Most measurements made in the analytical chemistry laboratory detect the concentration of the analyte. A spectroscopic measurement based on the Beer-Lambert law is an example of the direct proportionality between analyte concentration and absorbance. Interestingly, ion selective electrodes (ISEs) detect the activity of an analyte and not its concentration. Although the effect of ionic strength on the activity coefficient, and therefore on the analyte activity, is expressed through the Debye-Hückel equation, it is common practice to add a high ionic strength solution to the calibration standards and samples so that the ionic strength is constant for all the measurements. Under these conditions, the activity coefficient for each solution will be the same, and the calibration plot can be used to determine the analyte concentration.

Q20. Calculate the molar solubility of AgCl under infinite dilution conditions (i.e. µ = 0) with its solubility in 0.10 M NaNO₃. The hydrated ion diameters and thermodynamic equilibrium constants may be obtained from Analytical Chemistry 2.0.

Q21. Calculate the concentration-based equilibrium constant for CaCO₃, H₂CO₃, and HCO₃^-, and use these constants to predict the calcium concentration in Lithia water at pH 6.4. The ionic strength of Lithia water may be calculated from the solute molarities reported on the plaque from the Major Inorganic Constituents section, and the hydrated ion diameters and thermodynamic equilibrium constants may be obtained from Analytical Chemistry 2.0.

Problem 3 – Effect of dissolved CO₂

Air contains carbon dioxide gas that dissolves to some extent in water.
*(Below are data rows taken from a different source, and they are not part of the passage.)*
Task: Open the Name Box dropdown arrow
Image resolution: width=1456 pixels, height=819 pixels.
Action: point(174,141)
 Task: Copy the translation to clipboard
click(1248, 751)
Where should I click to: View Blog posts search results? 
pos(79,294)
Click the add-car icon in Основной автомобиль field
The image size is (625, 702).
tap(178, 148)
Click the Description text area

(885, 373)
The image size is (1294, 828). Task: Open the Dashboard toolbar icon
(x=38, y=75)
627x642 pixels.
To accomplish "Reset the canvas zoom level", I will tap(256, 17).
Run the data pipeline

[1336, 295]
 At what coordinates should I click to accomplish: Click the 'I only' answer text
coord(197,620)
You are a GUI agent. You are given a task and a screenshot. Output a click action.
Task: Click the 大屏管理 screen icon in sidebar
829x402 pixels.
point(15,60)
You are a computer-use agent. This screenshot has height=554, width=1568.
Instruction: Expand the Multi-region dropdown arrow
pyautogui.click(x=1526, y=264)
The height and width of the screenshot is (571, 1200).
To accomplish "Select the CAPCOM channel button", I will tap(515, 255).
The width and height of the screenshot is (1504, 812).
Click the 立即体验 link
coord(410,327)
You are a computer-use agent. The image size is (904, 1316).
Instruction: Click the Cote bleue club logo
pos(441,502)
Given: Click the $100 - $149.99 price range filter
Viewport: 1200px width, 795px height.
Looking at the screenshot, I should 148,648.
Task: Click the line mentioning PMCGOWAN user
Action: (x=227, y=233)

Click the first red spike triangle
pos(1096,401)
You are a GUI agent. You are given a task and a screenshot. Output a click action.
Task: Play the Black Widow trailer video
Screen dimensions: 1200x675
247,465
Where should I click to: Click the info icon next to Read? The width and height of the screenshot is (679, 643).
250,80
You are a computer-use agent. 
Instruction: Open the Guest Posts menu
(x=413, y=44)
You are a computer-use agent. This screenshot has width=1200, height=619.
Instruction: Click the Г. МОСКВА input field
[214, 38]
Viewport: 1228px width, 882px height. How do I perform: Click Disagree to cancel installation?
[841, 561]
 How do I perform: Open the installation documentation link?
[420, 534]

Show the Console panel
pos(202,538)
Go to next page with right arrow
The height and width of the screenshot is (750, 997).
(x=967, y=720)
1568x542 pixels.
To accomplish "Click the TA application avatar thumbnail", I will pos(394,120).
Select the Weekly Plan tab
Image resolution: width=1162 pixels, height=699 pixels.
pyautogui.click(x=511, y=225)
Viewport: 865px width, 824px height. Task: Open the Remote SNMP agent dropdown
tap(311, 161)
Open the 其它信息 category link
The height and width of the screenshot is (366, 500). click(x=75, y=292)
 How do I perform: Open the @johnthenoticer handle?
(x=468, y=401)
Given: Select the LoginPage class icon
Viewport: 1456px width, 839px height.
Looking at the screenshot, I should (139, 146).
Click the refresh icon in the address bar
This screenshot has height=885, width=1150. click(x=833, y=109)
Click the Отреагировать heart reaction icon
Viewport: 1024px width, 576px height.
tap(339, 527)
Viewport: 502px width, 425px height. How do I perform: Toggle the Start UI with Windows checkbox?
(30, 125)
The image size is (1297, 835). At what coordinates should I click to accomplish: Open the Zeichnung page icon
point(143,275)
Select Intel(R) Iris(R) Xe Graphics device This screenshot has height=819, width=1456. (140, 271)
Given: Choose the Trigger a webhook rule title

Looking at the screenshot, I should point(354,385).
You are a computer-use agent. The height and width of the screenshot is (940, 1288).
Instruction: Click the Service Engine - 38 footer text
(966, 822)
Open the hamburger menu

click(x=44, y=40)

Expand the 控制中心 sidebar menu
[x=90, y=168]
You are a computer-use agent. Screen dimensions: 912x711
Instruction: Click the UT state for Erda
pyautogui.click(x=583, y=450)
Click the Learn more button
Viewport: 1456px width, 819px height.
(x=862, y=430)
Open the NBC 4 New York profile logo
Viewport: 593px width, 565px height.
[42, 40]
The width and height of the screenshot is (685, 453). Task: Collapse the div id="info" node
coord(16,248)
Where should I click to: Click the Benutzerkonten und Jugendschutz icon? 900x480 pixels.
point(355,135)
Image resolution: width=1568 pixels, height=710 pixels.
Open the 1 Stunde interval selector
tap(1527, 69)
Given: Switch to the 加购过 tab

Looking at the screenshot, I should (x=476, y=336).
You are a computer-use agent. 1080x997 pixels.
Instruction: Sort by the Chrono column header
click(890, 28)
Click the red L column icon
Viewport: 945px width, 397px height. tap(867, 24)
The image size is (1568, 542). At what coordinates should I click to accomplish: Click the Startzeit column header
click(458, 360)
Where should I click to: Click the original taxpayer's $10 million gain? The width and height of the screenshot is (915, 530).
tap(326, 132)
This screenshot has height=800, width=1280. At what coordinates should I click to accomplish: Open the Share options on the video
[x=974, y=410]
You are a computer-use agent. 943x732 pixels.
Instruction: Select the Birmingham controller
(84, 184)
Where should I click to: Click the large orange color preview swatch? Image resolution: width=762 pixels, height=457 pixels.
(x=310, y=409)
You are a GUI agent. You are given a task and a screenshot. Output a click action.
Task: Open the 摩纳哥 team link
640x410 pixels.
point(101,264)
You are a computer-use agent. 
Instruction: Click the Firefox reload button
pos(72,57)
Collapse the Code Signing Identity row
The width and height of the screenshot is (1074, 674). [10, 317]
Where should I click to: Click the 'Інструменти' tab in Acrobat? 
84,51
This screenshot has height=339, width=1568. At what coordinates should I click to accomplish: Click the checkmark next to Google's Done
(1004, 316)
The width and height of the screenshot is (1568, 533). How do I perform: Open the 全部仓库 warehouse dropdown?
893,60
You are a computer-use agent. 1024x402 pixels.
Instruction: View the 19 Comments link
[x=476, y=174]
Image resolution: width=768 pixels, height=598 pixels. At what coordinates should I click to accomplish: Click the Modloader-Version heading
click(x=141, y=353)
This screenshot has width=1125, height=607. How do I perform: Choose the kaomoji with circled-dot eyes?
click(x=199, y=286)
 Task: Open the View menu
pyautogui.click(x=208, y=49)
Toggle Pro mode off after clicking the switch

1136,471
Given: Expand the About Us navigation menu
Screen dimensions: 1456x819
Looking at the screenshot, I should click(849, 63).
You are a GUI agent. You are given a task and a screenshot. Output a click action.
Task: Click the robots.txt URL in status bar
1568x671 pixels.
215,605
The Lithia spring water also contains some dissolved carbon dioxide that comes from carbon dioxide gas entrained in the rocks that feed the springs. When carbon dioxide dissolves in water, a chemical reaction occurs that results in the formation of a weak acid, carbonic acid.

\[\ce{CO2 (aq) + H2O (l) ⇌ H2CO3 (aq)}\nonumber\]

Q22. Remembering that the Lithia water contains carbonate ion, use LeChatelier’s principle to explain what effect the addition of carbonic acid has on the concentration of carbonate ion in Lithia water?

Q23. Considering your answer to the preceding question, what effect would the addition of carbonic acid have on the solubility of calcium carbonate and other sparingly soluble carbonate salts?

Q24. The concentration of calcium ion based on the 1915 analysis of Lithia water is 347 mg L^-1. Assuming that the calcium ion concentration in Lithia water is controlled by the carbonate ion concentration in Lithia water, calculate the carbonate ion concentration in Lithia water using the concentration-based equilibrium constant for calcium carbonate.